Stored data entries
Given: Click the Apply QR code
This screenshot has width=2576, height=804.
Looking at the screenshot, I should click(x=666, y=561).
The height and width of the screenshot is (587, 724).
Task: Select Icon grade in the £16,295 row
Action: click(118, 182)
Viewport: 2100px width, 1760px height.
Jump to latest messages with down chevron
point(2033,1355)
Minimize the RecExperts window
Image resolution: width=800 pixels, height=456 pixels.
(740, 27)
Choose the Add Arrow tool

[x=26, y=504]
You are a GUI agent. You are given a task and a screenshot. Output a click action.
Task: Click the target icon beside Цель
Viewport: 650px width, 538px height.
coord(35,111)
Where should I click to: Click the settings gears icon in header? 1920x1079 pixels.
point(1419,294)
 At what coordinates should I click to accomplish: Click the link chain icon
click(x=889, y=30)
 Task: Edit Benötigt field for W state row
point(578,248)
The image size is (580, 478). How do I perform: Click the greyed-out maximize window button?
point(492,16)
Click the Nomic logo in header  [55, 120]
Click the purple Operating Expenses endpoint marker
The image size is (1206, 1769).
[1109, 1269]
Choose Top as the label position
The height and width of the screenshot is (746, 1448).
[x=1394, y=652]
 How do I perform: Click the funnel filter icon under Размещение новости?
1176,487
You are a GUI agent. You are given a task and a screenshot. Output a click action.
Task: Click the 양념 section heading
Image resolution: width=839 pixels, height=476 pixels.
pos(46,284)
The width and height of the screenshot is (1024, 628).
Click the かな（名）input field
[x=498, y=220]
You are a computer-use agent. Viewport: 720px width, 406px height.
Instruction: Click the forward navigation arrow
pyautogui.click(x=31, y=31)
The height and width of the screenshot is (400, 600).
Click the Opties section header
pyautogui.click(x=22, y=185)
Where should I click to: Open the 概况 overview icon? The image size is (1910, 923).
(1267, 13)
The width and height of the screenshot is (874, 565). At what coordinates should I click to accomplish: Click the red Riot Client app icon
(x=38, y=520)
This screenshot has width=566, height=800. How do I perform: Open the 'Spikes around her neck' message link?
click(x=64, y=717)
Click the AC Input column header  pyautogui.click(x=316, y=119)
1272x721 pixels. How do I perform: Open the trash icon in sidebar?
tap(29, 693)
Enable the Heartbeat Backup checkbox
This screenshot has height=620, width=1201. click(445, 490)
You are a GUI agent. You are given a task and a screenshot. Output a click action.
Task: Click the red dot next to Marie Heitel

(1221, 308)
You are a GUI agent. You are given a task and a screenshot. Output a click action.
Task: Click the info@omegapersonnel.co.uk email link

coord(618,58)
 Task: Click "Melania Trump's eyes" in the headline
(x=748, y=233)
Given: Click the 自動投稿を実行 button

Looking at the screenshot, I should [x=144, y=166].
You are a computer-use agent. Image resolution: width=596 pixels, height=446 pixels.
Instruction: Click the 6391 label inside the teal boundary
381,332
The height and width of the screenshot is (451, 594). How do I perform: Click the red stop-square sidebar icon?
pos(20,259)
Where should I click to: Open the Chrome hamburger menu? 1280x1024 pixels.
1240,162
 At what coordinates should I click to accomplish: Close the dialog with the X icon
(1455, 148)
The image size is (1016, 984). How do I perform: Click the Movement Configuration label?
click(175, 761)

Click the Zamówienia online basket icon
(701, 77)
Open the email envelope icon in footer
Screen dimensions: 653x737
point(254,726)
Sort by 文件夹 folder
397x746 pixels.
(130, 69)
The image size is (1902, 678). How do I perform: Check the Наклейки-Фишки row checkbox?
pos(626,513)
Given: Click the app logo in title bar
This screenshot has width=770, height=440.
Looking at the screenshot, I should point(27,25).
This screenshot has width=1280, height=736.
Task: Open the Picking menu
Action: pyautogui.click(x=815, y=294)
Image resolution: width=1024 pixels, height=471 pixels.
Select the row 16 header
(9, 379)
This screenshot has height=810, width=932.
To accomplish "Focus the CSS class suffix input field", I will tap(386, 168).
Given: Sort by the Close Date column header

Task goal
Restate each of the records exactly, leaving nothing out.

Task response
Given: Click the Apply QR code
This screenshot has width=2576, height=804.
Looking at the screenshot, I should click(x=666, y=561).
The height and width of the screenshot is (587, 724).
Task: Select Icon grade in the £16,295 row
Action: click(118, 182)
Viewport: 2100px width, 1760px height.
Jump to latest messages with down chevron
point(2033,1355)
Minimize the RecExperts window
Image resolution: width=800 pixels, height=456 pixels.
(740, 27)
Choose the Add Arrow tool

[x=26, y=504]
You are a GUI agent. You are given a task and a screenshot. Output a click action.
Task: Click the target icon beside Цель
Viewport: 650px width, 538px height.
coord(35,111)
Where should I click to: Click the settings gears icon in header? 1920x1079 pixels.
point(1419,294)
 At what coordinates should I click to accomplish: Click the link chain icon
click(x=889, y=30)
 Task: Edit Benötigt field for W state row
point(578,248)
The image size is (580, 478). How do I perform: Click the greyed-out maximize window button?
point(492,16)
Click the Nomic logo in header  [55, 120]
Click the purple Operating Expenses endpoint marker
The image size is (1206, 1769).
[1109, 1269]
Choose Top as the label position
The height and width of the screenshot is (746, 1448).
[x=1394, y=652]
 How do I perform: Click the funnel filter icon under Размещение новости?
1176,487
You are a GUI agent. You are given a task and a screenshot. Output a click action.
Task: Click the 양념 section heading
Image resolution: width=839 pixels, height=476 pixels.
pos(46,284)
The width and height of the screenshot is (1024, 628).
Click the かな（名）input field
[x=498, y=220]
You are a computer-use agent. Viewport: 720px width, 406px height.
Instruction: Click the forward navigation arrow
pyautogui.click(x=31, y=31)
The height and width of the screenshot is (400, 600).
Click the Opties section header
pyautogui.click(x=22, y=185)
Where should I click to: Open the 概况 overview icon? The image size is (1910, 923).
(1267, 13)
The width and height of the screenshot is (874, 565). At what coordinates should I click to accomplish: Click the red Riot Client app icon
(x=38, y=520)
This screenshot has width=566, height=800. How do I perform: Open the 'Spikes around her neck' message link?
click(x=64, y=717)
Click the AC Input column header  pyautogui.click(x=316, y=119)
1272x721 pixels. How do I perform: Open the trash icon in sidebar?
tap(29, 693)
Enable the Heartbeat Backup checkbox
This screenshot has height=620, width=1201. click(445, 490)
You are a GUI agent. You are given a task and a screenshot. Output a click action.
Task: Click the red dot next to Marie Heitel

(1221, 308)
You are a GUI agent. You are given a task and a screenshot. Output a click action.
Task: Click the info@omegapersonnel.co.uk email link

coord(618,58)
 Task: Click "Melania Trump's eyes" in the headline
(x=748, y=233)
Given: Click the 自動投稿を実行 button

Looking at the screenshot, I should [x=144, y=166].
You are a computer-use agent. Image resolution: width=596 pixels, height=446 pixels.
Instruction: Click the 6391 label inside the teal boundary
381,332
The height and width of the screenshot is (451, 594). How do I perform: Click the red stop-square sidebar icon?
pos(20,259)
Where should I click to: Open the Chrome hamburger menu? 1280x1024 pixels.
1240,162
 At what coordinates should I click to accomplish: Close the dialog with the X icon
(1455, 148)
The image size is (1016, 984). How do I perform: Click the Movement Configuration label?
click(175, 761)

Click the Zamówienia online basket icon
(701, 77)
Open the email envelope icon in footer
Screen dimensions: 653x737
point(254,726)
Sort by 文件夹 folder
397x746 pixels.
(130, 69)
The image size is (1902, 678). How do I perform: Check the Наклейки-Фишки row checkbox?
pos(626,513)
Given: Click the app logo in title bar
This screenshot has width=770, height=440.
Looking at the screenshot, I should point(27,25).
This screenshot has width=1280, height=736.
Task: Open the Picking menu
Action: pyautogui.click(x=815, y=294)
Image resolution: width=1024 pixels, height=471 pixels.
Select the row 16 header
(9, 379)
This screenshot has height=810, width=932.
To accomplish "Focus the CSS class suffix input field", I will tap(386, 168).
Given: Sort by the Close Date column header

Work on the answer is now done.